- _対象本文_:
========

■「介護離職しても結構」という企業は生き残れない時代に
――介護離職をせざるを得ない年齢層は40代後半から50代が中心です。企業の中では比較的高い給料をもらっている層です。経営が右肩下がりの企業では、退職を容認せざるを得ない事情もあるのではないでしょうか。こういう「介護離職」についてどう考えますか。
確かに、40代後半から50代前半に賃金カーブは高い水準にありますが、今後もこの賃金カーブが維持されるかはわかりません。正社員の得てきた生活給も、今後縮小していく可能性があります。また、これから構造的に人手不足の時代に入っていきます。具体的には、2015年から2030年にかけて生産年齢人口は毎年、年平均で57万人も減少していく見込みです。
人手不足が深刻になっていく中で「40代後半や50代は介護離職をしてもらって結構」という企業は、むしろ生き残れないのではないでしょうか。
一方、社会の側では、親の介護を抱えても離職せずに済むように、介護保険制度を拡充しなくてはいけません。介護職員数は年平均で7万人増やす必要があると指摘されていますが、まずは税や社会保険料を引き上げて、介護職員の処遇改善を行うことが求められます。
社会保障の機能強化を行って、「いざという時には、社会全体で支え合える」という安心感をもてることは、経済にも良い影響を与えると思います。人は、何歳まで生きるか、要介護になるかどうか、どのような病気になるかどうか、わかりません。その時に、どの位の費用を要するかもわかりません。もし、このようなリスクに個人の自助努力で対応しようとしたら、過剰貯蓄になって消費が冷え込むでしょう。
社会保険は、事前に社会保険料を支払って、リスクに陥る人と陥らない人の間でリスクをプールします。リスクに陥らなかった人も、「いざという時も大丈夫」という安心感をもって生活できたわけですから、社会保険料は無駄になったわけではありません。
日本社会は需要不足でこれが経済成長に悪影響を与えていると指摘されています。この背景には、将来不安から過剰貯蓄になっている面があるように思います。また、社会保障の機能強化は、高所得者から低所得者へ所得の再分配を強化することになります。低所得者層は高所得者層に比べて、消費性向が高いので需要を増やしていくことにつながります。中間層を増やし育てるためにも、社会保障の機能強化が必要だと思います。
市場のダイナミズムは必要ですが、医療、介護、教育、保育といった分野は社会資本だと思います。こうした分野の支え合い機能を強化することが、人々の暮らしやすさにつながると思います。そしてそのためには、負担能力に配慮しながら、税や社会保険料の引き上げを行うことが必要になると思います。

========

- _提供データ_:

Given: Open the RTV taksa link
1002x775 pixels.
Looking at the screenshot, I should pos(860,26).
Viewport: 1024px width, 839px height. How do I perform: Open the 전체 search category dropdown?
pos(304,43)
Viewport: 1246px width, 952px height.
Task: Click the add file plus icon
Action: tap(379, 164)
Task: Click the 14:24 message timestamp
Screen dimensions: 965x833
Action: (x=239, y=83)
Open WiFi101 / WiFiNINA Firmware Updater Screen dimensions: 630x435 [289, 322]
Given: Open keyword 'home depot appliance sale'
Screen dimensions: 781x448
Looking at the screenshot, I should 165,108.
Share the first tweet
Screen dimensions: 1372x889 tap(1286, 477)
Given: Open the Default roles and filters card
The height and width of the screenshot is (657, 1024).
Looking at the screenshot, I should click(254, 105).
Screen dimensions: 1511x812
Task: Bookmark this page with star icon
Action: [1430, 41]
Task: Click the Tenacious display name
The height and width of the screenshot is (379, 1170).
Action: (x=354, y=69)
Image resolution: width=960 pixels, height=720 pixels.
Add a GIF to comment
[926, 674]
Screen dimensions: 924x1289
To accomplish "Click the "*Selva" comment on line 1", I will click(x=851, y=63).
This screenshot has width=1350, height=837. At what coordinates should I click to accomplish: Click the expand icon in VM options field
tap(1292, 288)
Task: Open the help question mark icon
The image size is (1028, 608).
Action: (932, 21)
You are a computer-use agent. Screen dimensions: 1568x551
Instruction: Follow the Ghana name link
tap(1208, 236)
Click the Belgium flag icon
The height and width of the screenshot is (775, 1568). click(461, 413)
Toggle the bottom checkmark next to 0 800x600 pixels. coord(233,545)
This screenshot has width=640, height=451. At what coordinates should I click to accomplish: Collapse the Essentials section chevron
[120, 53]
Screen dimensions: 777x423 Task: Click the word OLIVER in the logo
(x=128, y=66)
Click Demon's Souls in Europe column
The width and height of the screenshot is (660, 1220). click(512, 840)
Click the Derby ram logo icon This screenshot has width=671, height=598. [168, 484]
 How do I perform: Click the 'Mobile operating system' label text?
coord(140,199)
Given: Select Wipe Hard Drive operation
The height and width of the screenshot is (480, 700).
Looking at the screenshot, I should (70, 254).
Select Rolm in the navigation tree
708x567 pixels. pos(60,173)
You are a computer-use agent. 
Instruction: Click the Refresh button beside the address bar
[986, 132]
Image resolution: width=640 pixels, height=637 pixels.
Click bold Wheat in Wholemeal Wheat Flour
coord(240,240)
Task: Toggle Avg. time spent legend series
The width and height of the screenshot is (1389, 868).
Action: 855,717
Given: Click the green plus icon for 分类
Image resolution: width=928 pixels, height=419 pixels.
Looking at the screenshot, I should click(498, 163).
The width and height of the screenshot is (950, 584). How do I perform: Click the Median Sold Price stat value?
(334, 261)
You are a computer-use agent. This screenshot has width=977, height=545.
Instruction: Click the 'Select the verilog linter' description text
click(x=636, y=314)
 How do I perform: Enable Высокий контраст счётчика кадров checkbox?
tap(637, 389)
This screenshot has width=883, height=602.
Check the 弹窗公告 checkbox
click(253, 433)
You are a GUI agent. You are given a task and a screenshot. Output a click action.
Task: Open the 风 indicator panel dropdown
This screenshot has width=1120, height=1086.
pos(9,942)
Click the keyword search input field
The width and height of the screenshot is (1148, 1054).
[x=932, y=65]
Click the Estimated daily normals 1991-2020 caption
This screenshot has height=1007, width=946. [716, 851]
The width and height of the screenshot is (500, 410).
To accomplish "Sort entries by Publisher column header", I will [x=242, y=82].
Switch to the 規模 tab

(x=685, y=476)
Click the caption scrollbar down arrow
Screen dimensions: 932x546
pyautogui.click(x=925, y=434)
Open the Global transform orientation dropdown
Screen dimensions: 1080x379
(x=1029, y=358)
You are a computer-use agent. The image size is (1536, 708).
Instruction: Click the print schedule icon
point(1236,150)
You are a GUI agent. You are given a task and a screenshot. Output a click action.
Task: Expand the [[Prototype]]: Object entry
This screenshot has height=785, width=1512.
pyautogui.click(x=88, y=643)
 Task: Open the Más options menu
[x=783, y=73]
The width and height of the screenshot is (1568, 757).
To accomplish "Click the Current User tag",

========

- _作業課題_: 介護離職をめぐる本文が「社会資本」だとしている分野を、すべて挙げてください。 上記のデータは、この課題には一切関係しません。

- _解答例_: 医療、介護、教育、保育